Comment by adrianne Wed May 28 08:14:38 2014

Anna~ I have a question that is completely off topic but if anyone can help me, it would be you guys.... I was checking our 4 year old apple trees (planted the fall of 2012) just as the snow was off in April. And I noticed one of the trees was leaning. When I jiggled the trunk the entire tree came out of the soil into my hand. The roots had been eaten off by ?. (I could even see the teeth marks on the stump.) Because the trunk was chewed below the graft, I thought that I might be able to try and save the tree. So I put the stump end into a bucket of water filled with willow leaves and willow trimmings and waited (the graft was above the level of the water). The tree has leafed out and is beginning to set blossoms and there are small roots showing. These are all good things! Now the question is what now? I was thinking about putting this little guy in a 3 gallon bucket of soil and overwinter it and replant next spring. But I'm not sure how long the roots should be before I pull the tree out of the willow water. And I'm not sure if I should wait until next spring. What do you think? The tree looks great right now but I'm not sure of the next step... Thanks. Elizabeth

Comment by Elizabeth Wed May 28 08:21:43 2014

Elizabeth --- The exact same thing happened to us this winter, and I'm pretty sure the culprit is voles. I vaccillated and ended up just mounding up earth around the base of the trunk above where the voles gnawed, hoping the trees would reroot. One of our trees is definitely dead, and two look like they might be making a slight comeback. If they stay alive, I'll probably prune them hard so they don't have so many branches in relation to their few roots, and I'd recommend you do the same. If ours had set any fruits, I would also pick all of them off.

Since yours is in a bucket of water, rooting, I'd probably cut it way back, then put it in a pot in a shady location, watering often, as soon as you see roots (now). The tricky part will be making sure that you keep it well enough watered without drowning it. Basically, you're turning the whole tree into a softwood cutting, so it will need lots of babying to stay alive.

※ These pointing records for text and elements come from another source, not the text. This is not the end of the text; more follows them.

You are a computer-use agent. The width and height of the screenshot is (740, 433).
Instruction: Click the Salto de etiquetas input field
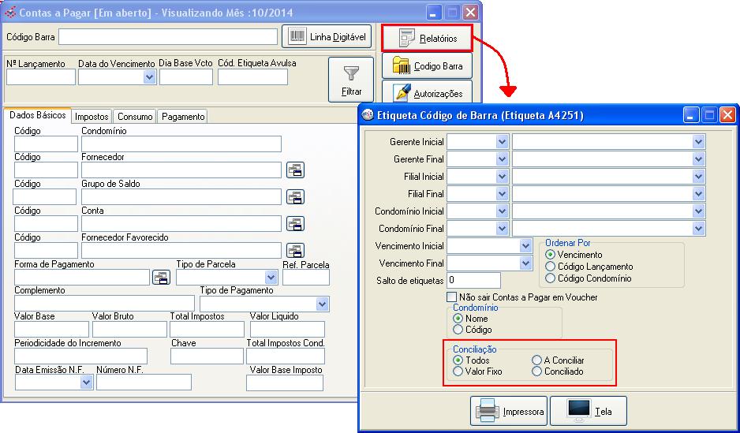coord(473,280)
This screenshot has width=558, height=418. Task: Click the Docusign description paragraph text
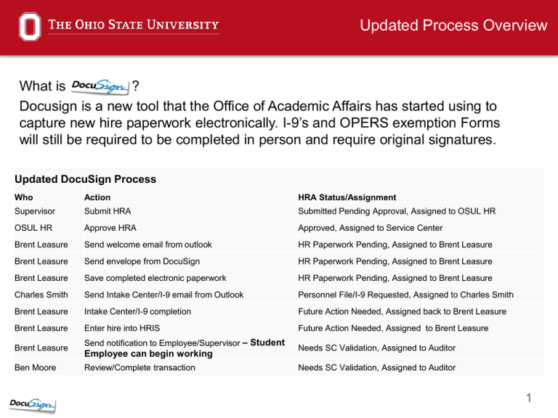pos(259,123)
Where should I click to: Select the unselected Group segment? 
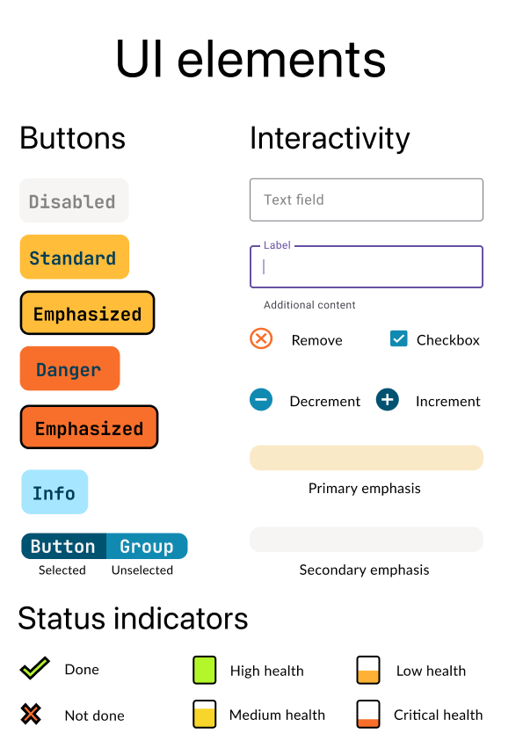146,546
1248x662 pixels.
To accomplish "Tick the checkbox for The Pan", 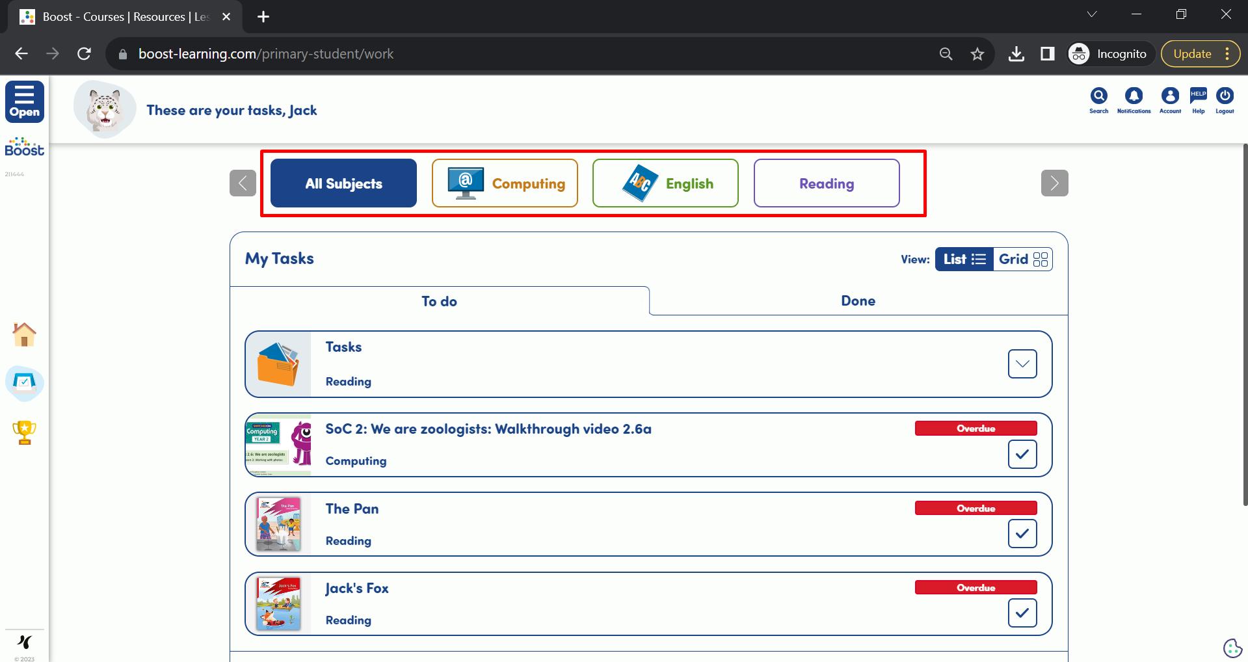I will 1022,533.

I'll be curious to hear what happens!

Comment by anna Wed May 28 09:40:25 2014

Ok. Do I guess I'll pot it up, cut it way back (with my eyes closed so it doesn't hurt so bad) and water enough to help the roots establish but not so much to kill it. Well, this WILL be a challenge! I'll let you know how things go!

Thanks for your help.

PS I seem to remember you discussing "roots vs branches" when you prune in a distant post. Can you point me to that post or a general range of dates? Thanks again....


Comment by Elizabeth Wed May 28 22:48:33 2014

wow, good luck with the tree!

re uses for feed sacks, the paper ones make great "disposable" floor mats for the farm truck, if you tend to have work boots tracking in mud, grass clippings, straw, etc. When they get too dirty, just pull it out, put a new one in, no big cleaning job. They're still good at that point for sheet composting or recycling, too, so no harm done.

Comment by Cheryl Thu May 29 10:55:52 2014
The bride takes feed bags and cuts a strip off the top and sews it on as handles for reuseable shopping bags. I pack composted manure in bags and give them to area gardeners.